The Valley’s weather will make a 180-degree turn for Mother’s Day weekend — from a storm system that brought rain, hail and snow to Valley and Sierra to plenty of sun and cranked-up heat.
The mercury in Fresno and the Valley will touch well into the 80s, with Fresno’s high Sunday forecast at 86 degrees, said Carlos Molina, a meteorologist with the National Weather Service in Hanford. Saturday’s high is expected to reach 80 degrees; weekend lows are projected in the low 50s.
The latest system, which came in late Wednesday from the Northwest, brought about a tenth of an inch of rain to most of Fresno, Kings and Tulare counties. Several areas reported hail, lighting and strong winds as well, Molina said.
Merced and Madera counties tallied about 0.25 of an inch of rain. Some higher elevations in Yosemite received up to a foot of snow.
The Valley has received 6.12 inches since Oct. 1, but that’s still about half the seasonal average for this time of year of 10.82 inches.
The Valley will continue to get hotter and drier as June approaches, with most of the daytime highs staying in the 80s throughout the coming week. But a small window remains for more thunderstorms, which are relatively common in May, Molina said.
Another storm system is projected to hit the Valley by next Friday, Molina said, adding this one is “showing a very similar pattern to the storm that just occurred.” However, Molina cautioned that most of that system, as of now, is more likely to hit farther north, like Sacramento and the Bay Area.
“We’re hoping the one on Friday continues in this direction,” he said.
Elsewhere in California, the hit-and-miss system meant a May snow day shuttered schools in the Rim of the World district atop the San Bernardino Mountains east of Los Angeles.

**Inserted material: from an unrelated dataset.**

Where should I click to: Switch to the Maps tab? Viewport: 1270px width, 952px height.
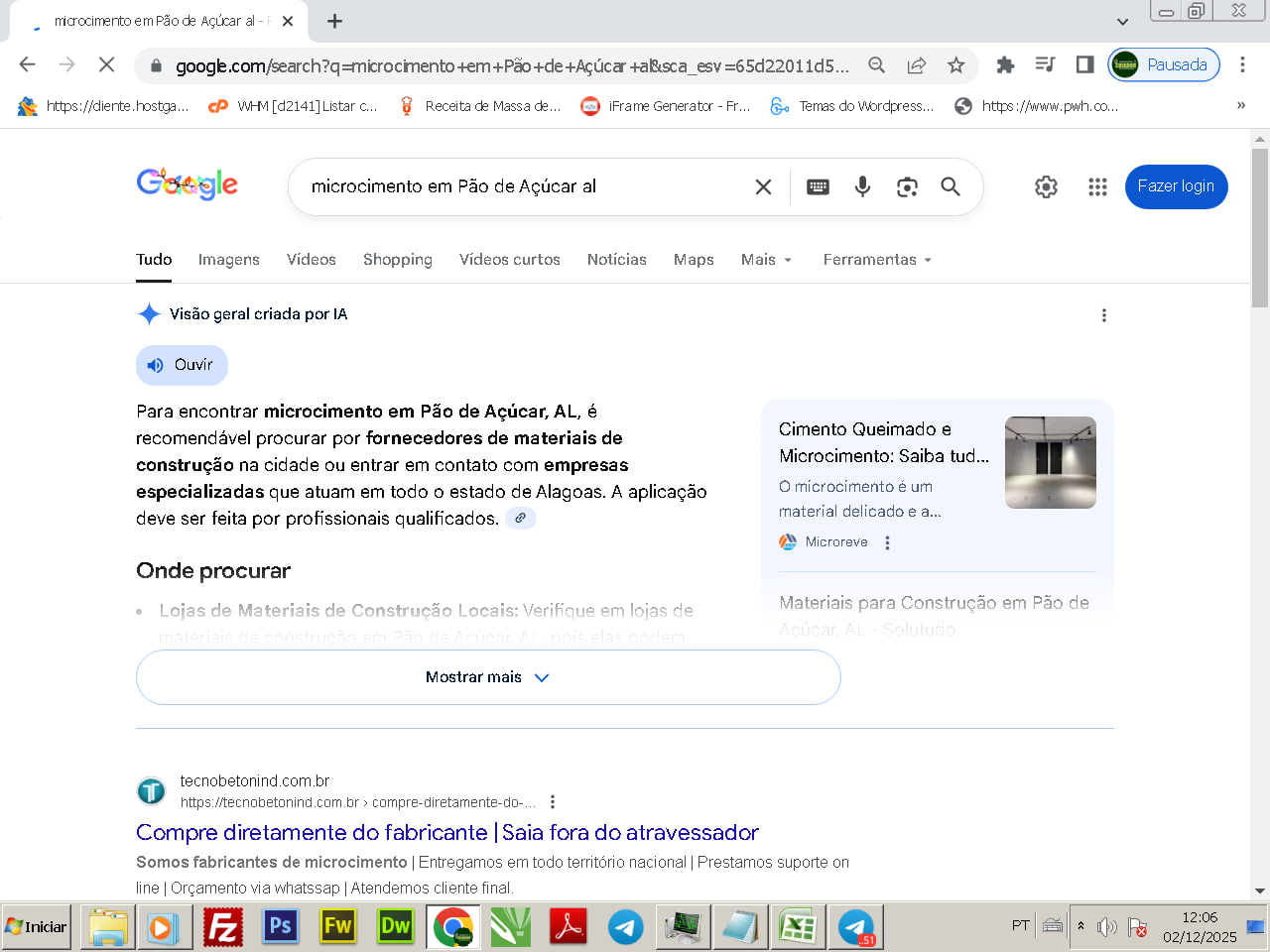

Several inches fell in tiny Lee Vining, a town with about 200 people at 6,700 feet just east of Yosemite National Park.
“It’s more than we got all winter!” said Leslie Rangel, who works at Nicely’s restaurant. The snow was heavy and wet, but it was not likely to stick around long because temperatures were rising fast, she said.
In the San Bernardino range, preschool teacher Karen Day said the weather turned windy and cold overnight in Running Springs, and the community woke up to 3 inches of snow – enough for children to build a snowman.
More than a foot of snow fell in some areas south of U.S. 50, according to the National Weather Service office in Sacramento.
That’s the general area where Gov. Jerry Brown stood April 1 in dry brown grass at what would normally be a snowpack depth-measuring site and ordered mandatory water restrictions because of the yearslong drought.
While this week’s dousing will not ease the state’s worsening water shortage, it did extend the ski season at one Eastern Sierra resort.
After getting a foot of new snow by Friday morning, Mammoth Mountain canceled plans to wrap up the season with final runs Sunday afternoon. The resort said the season will continue for a week and maybe longer.